Konstantinos Lima

Personal information
- Date of birth: 13 November 1993 (age 32)
- Place of birth: Atsiki, Lemnos, Greece
- Height: 1.82 m (6 ft 0 in)
- Position: Defender

Team information
- Current team: Asteras Pastida

Youth career
- 0000–2009: Panionios
- 2009–2012: Kalloni

Senior career*
- Years: Team / Apps / (Gls)
- 2012–2013: Kalloni / 4 / (0)
- 2014: Pannaxiakos / 14 / (2)
- 2015: Aiolikos
- 2016: Niki Volos / 3 / (0)
- 2017–2018: AO Karavas / 19 / (0)
- 2018–2019: AE Lefkimmi
- 2019–2021: Episkopi / 17 / (1)
- 2021: AO Ypato / 9 / (2)
- 2022: Episkopi / 0 / (0)
- 2022: Paniliakos / 5 / (1)
- 2023: Panionios / 19 / (2)
- 2023–2024: Episkopi
- 2024: Rodos
- 2024–2026: Apollon Kalythies
- 2026–: Asteras Pastida

= Konstantinos Lima =

Greek footballer

Konstantinos Lima (Κωνσταντίνος Λίμα; born 13 November 1993) is a Greek professional footballer who plays as a defender for Asteras Pastida.

==Club career==
Lima started his career with Greek second division side Kalloni, where he made four appearances.
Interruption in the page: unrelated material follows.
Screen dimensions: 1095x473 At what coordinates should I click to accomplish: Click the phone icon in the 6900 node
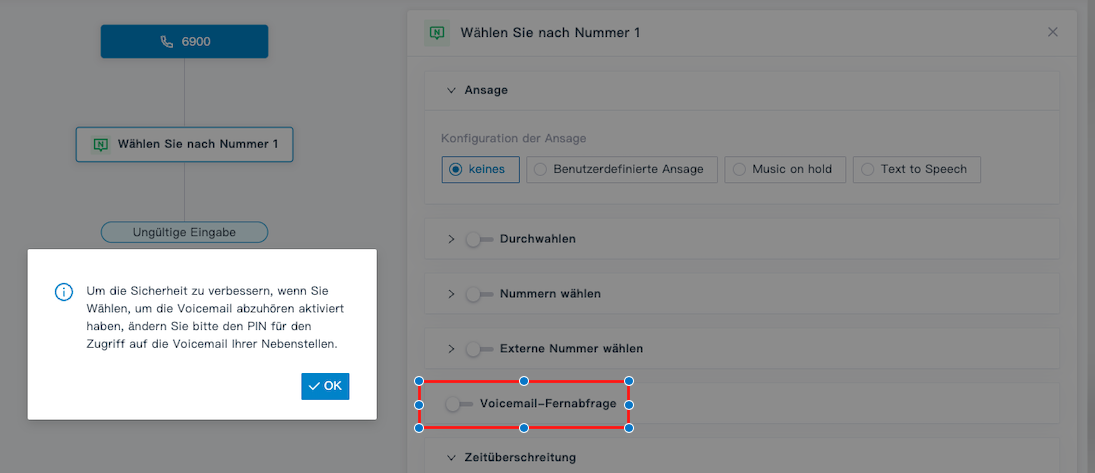tap(167, 42)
On 30 June 2012, he debuted for Kalloni during a 4–0 win over Panachaiki. Before the second half of 2013–14, Lima signed for Pannaxiakos in the Greek third division.

==International career==
Lima is eligible to represent Cape Verde internationally through his father, former footballer Noni Lima.